• [Objective]
Return each line of the items below that contains the string "menu", treating uppercase and lowercase as distinct.

• [Records for the task]
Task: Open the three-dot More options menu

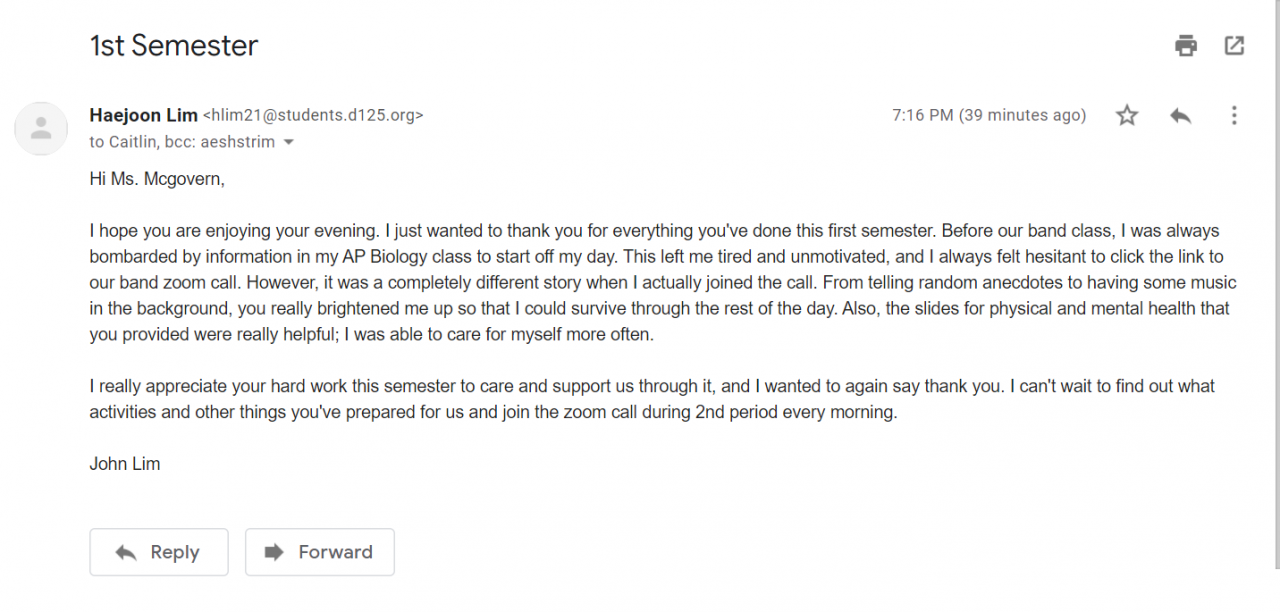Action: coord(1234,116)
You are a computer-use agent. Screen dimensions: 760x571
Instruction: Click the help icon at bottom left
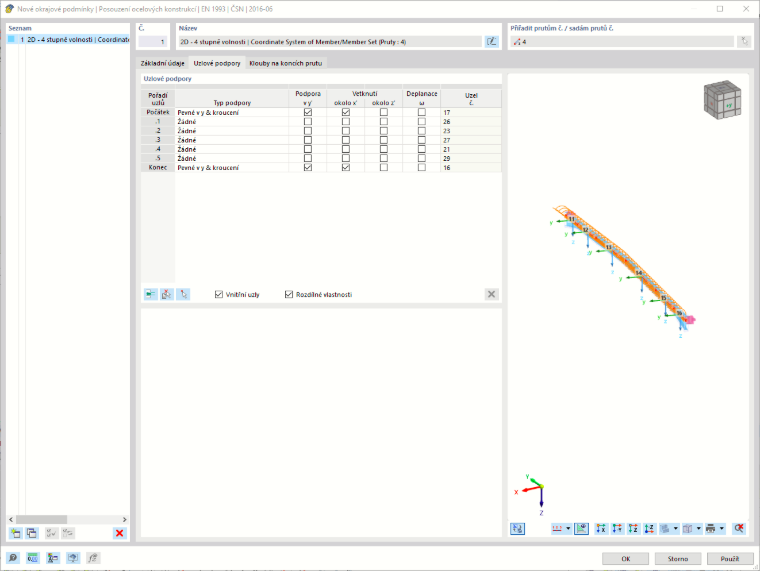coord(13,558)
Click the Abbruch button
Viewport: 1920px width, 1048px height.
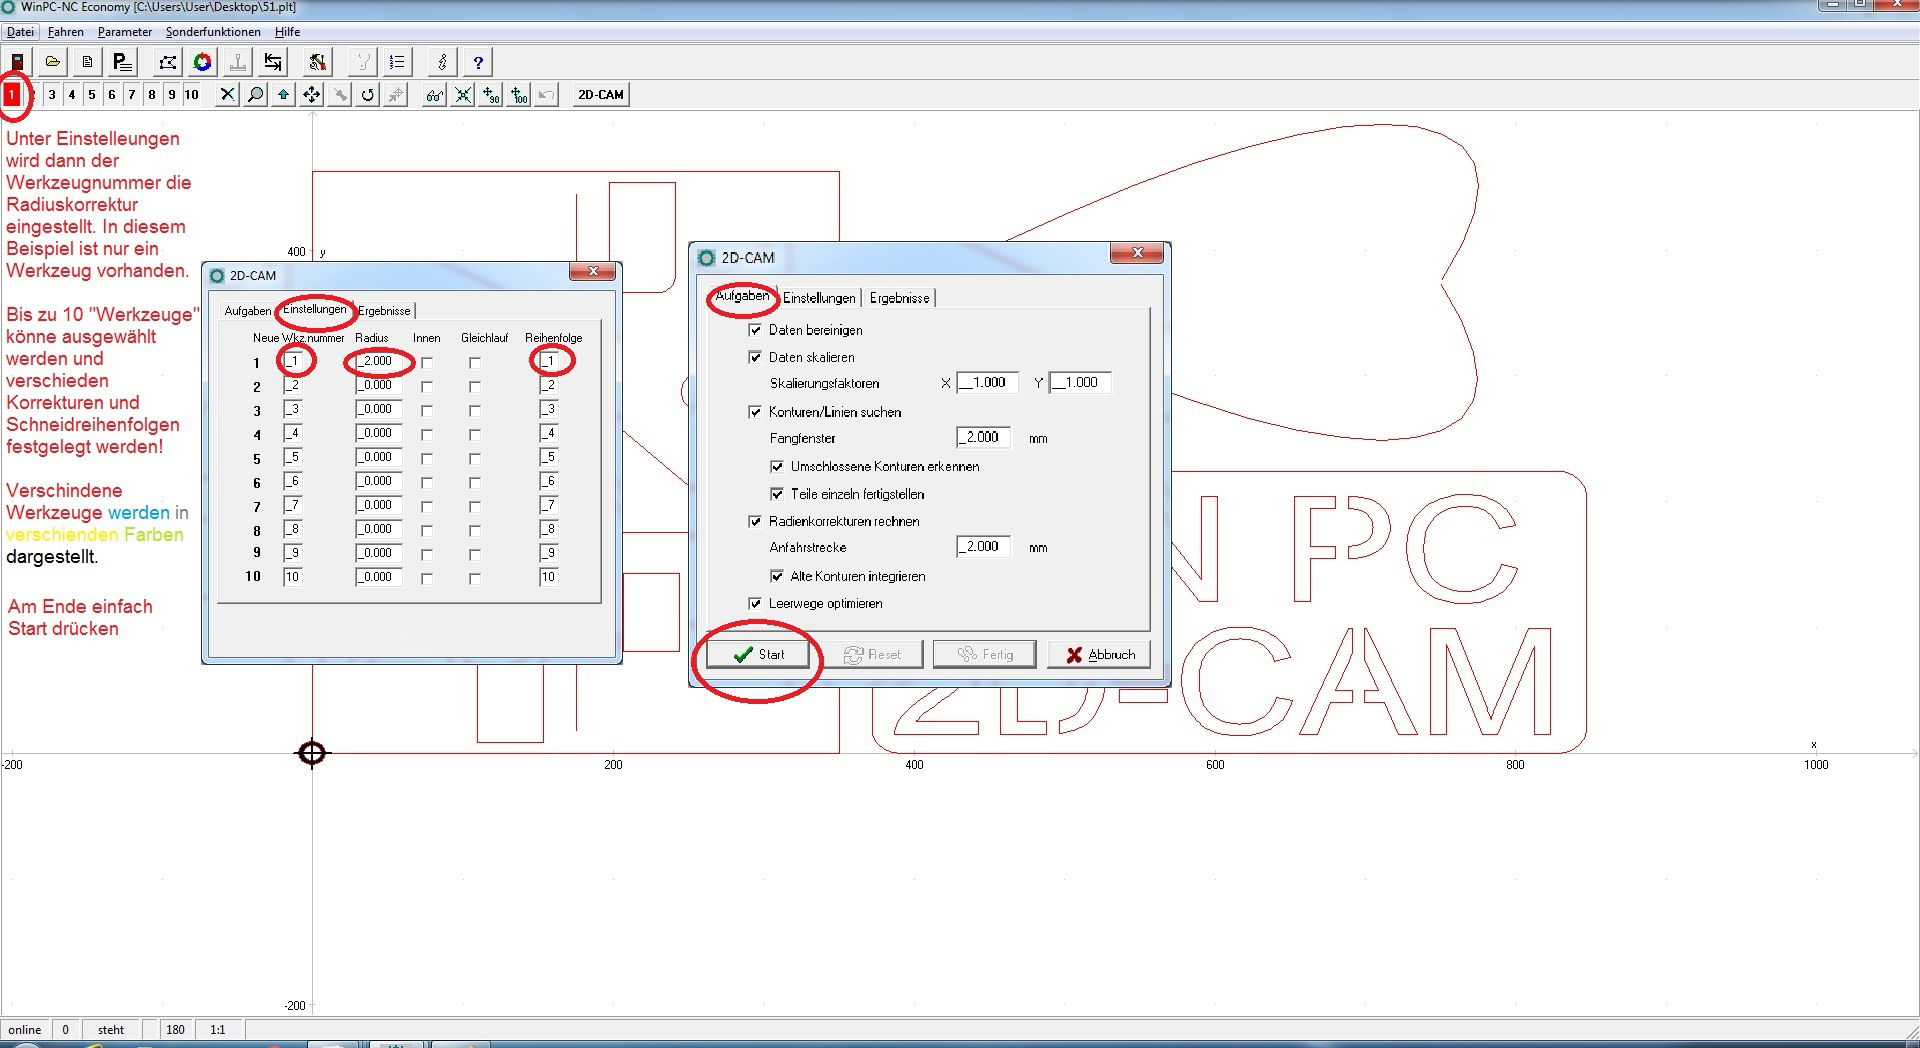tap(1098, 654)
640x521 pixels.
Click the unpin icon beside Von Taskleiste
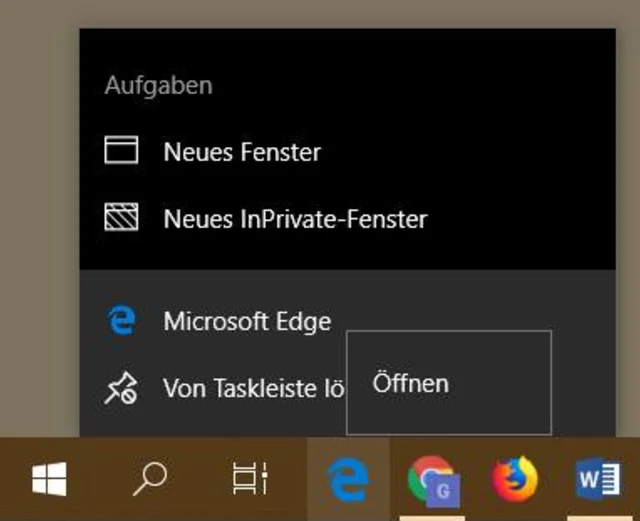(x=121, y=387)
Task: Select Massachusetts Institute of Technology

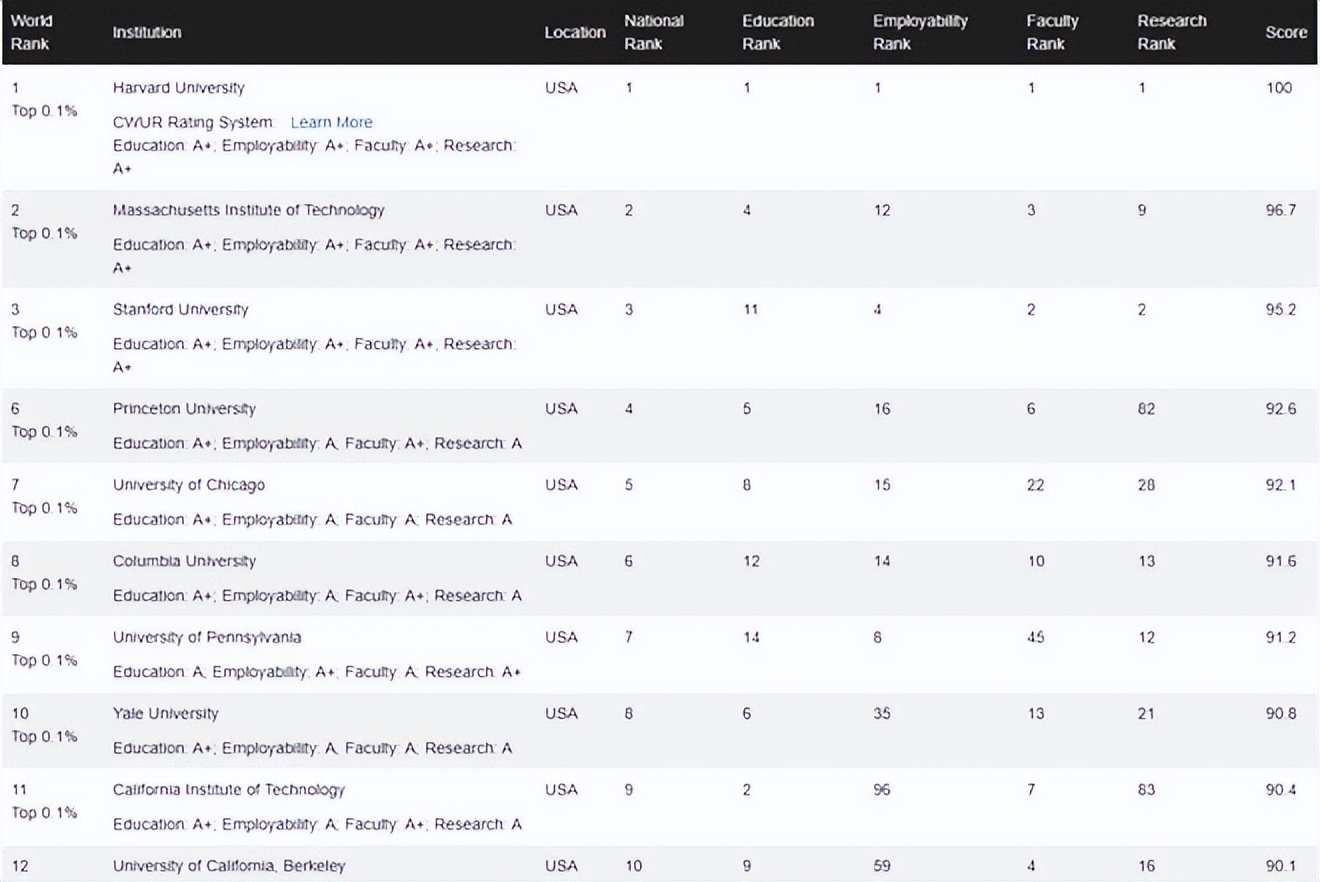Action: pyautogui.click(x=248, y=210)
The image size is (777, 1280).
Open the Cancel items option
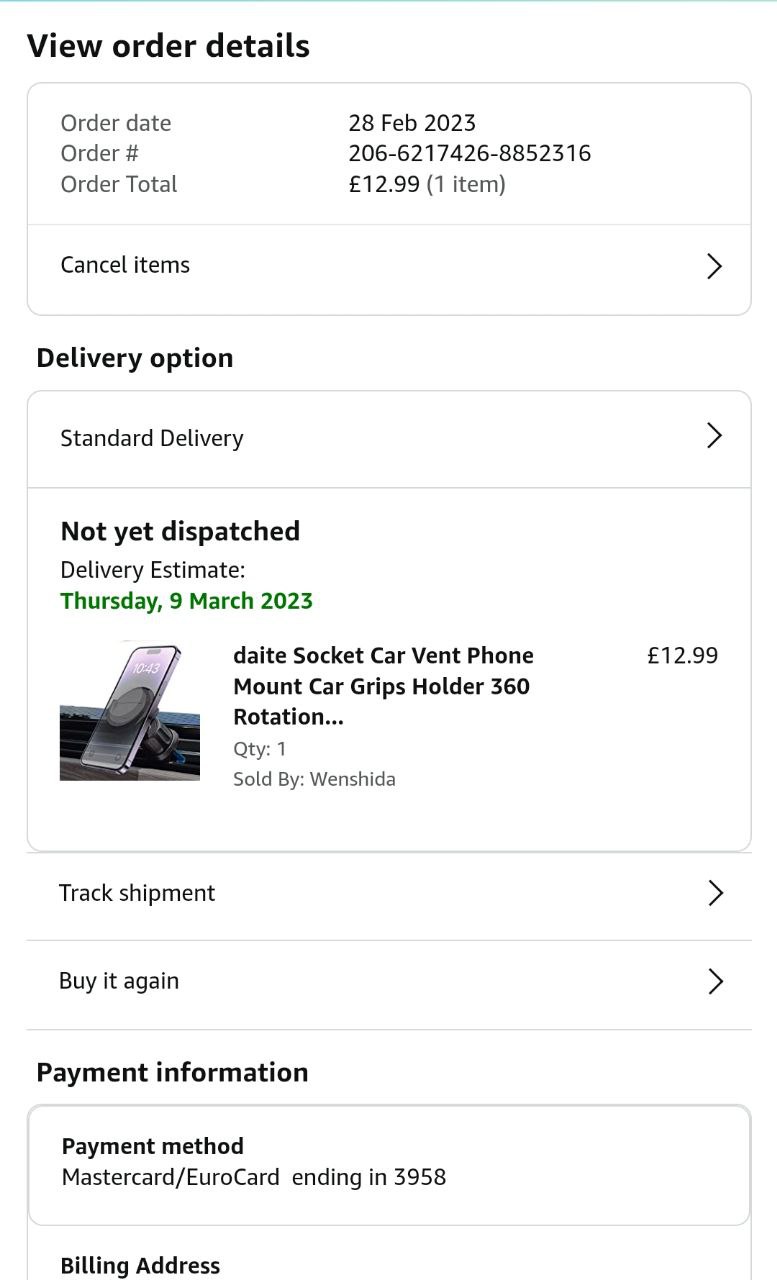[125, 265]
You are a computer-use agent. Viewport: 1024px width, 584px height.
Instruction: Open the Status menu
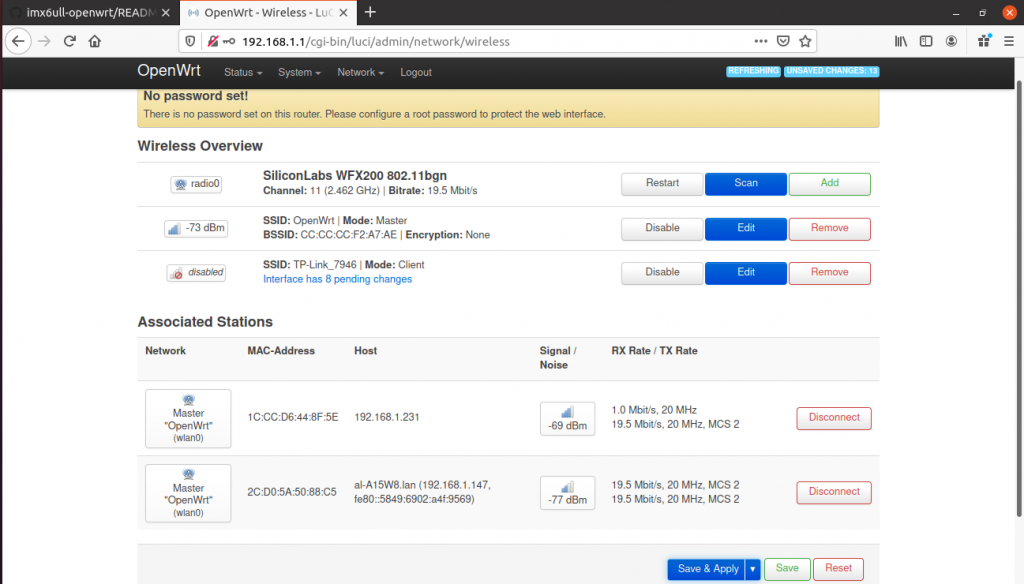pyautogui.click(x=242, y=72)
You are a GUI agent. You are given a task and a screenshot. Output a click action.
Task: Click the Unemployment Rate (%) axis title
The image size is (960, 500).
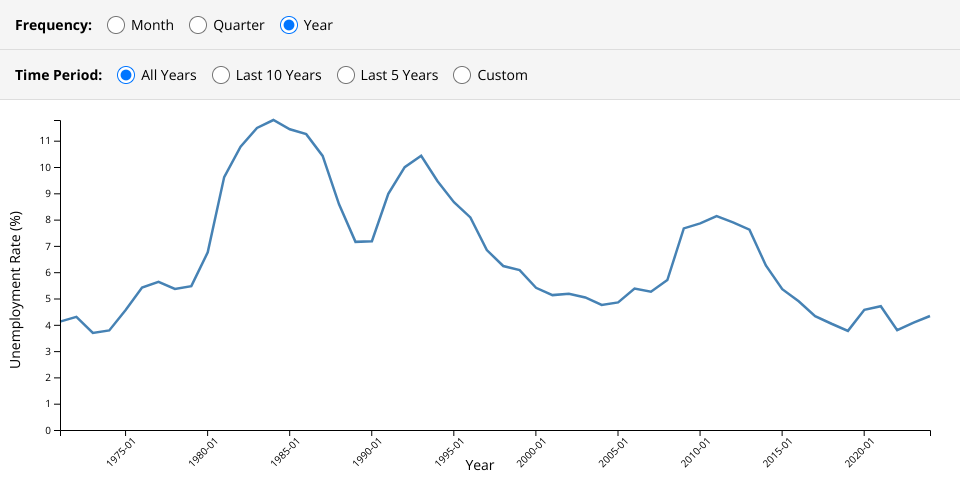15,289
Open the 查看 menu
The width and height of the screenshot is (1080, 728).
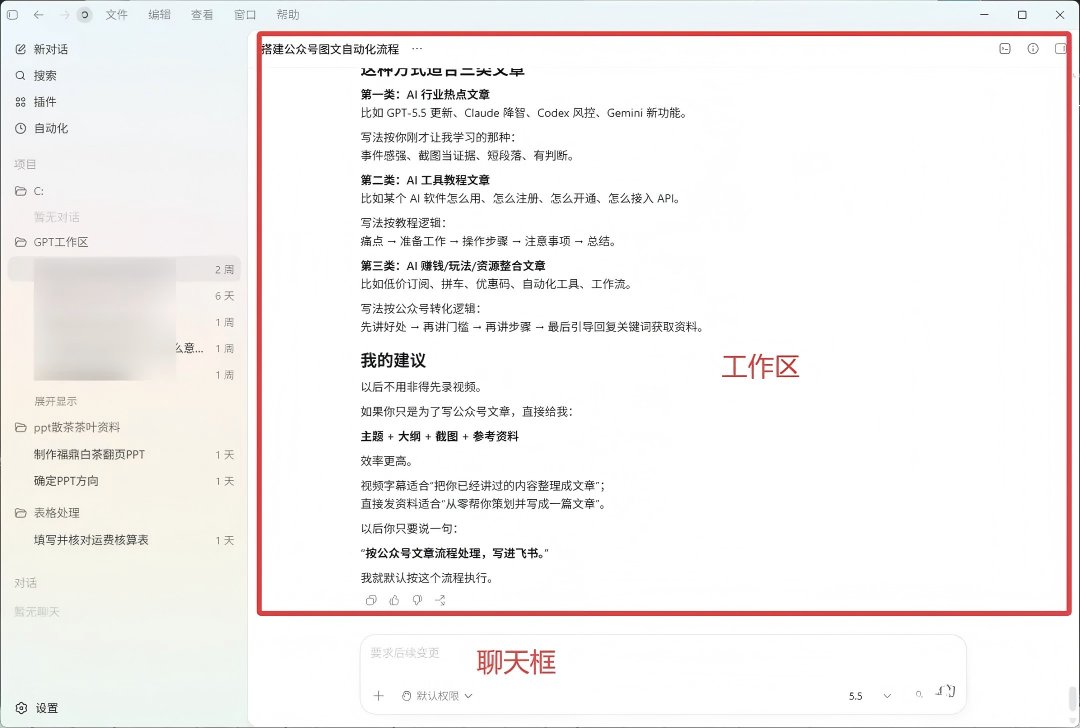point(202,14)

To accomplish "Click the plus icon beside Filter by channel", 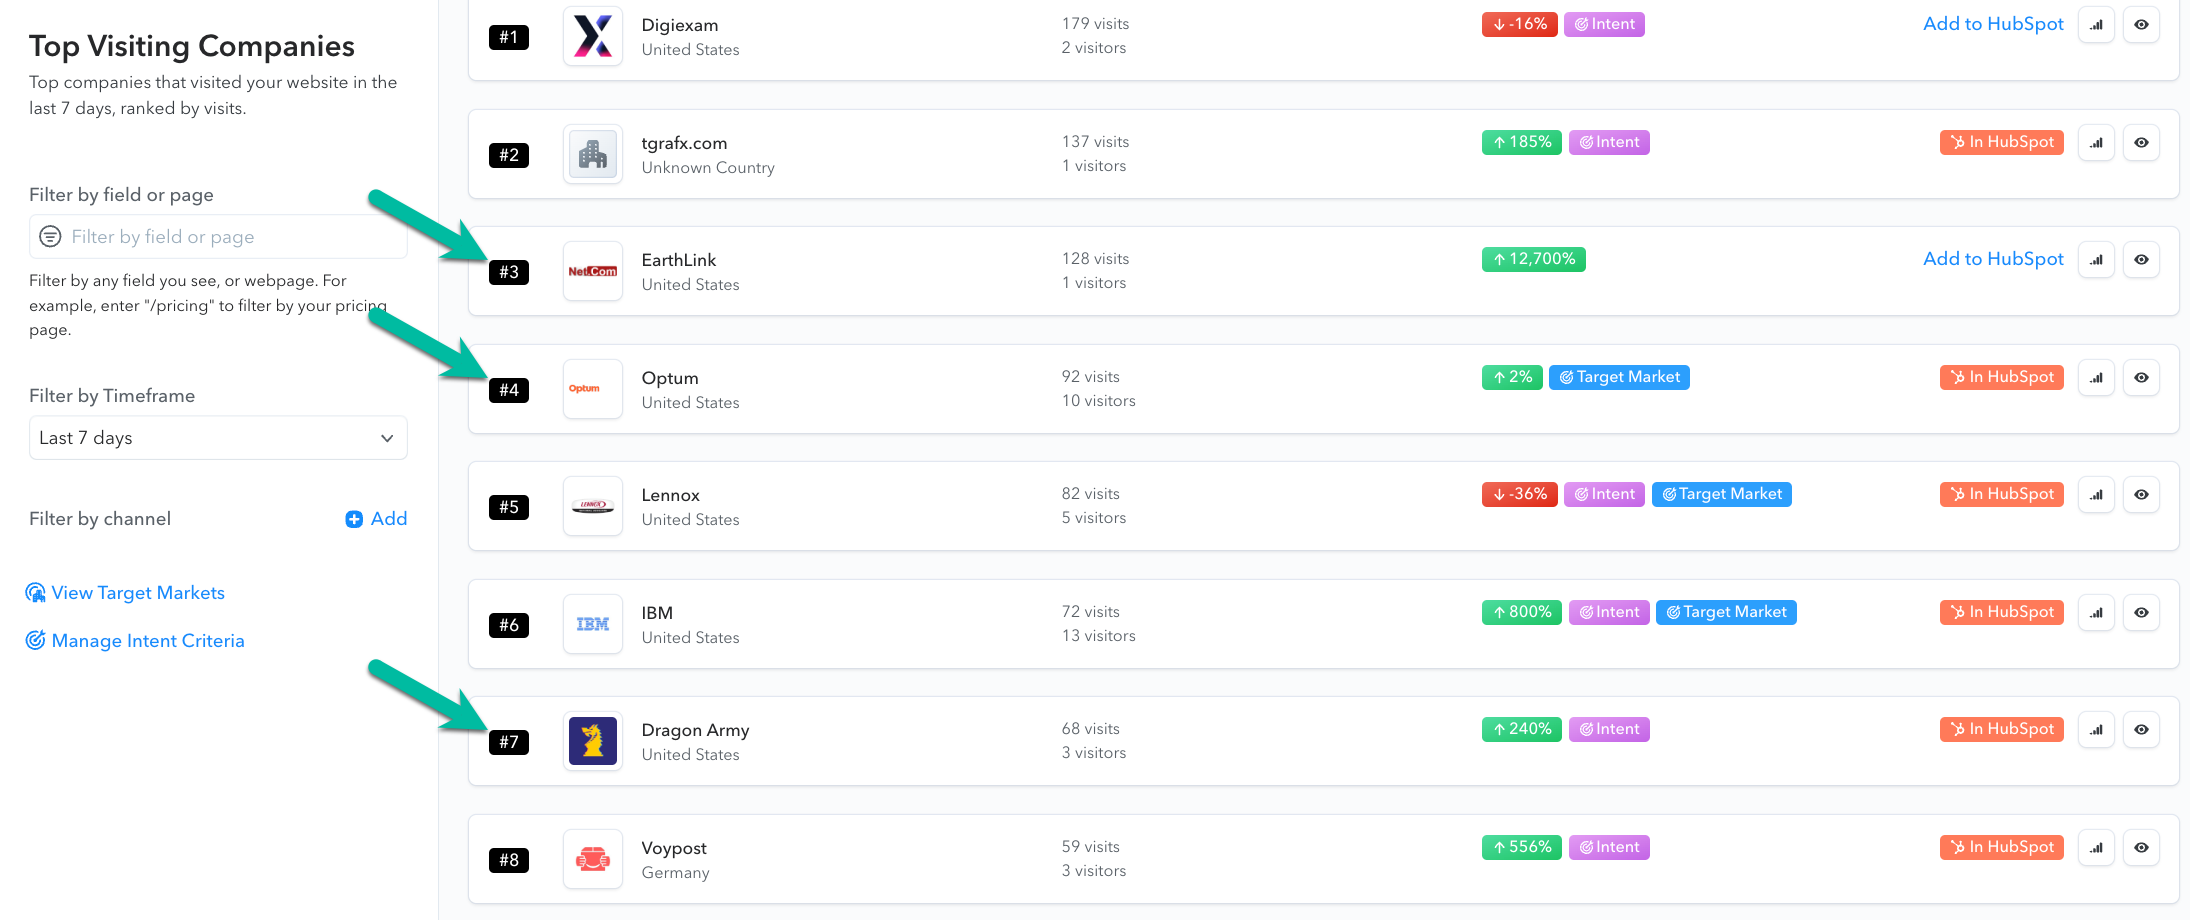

• [Solution]
Task: Open the three-dot More options menu
Instruction: Open the Status menu
Open the 查看 menu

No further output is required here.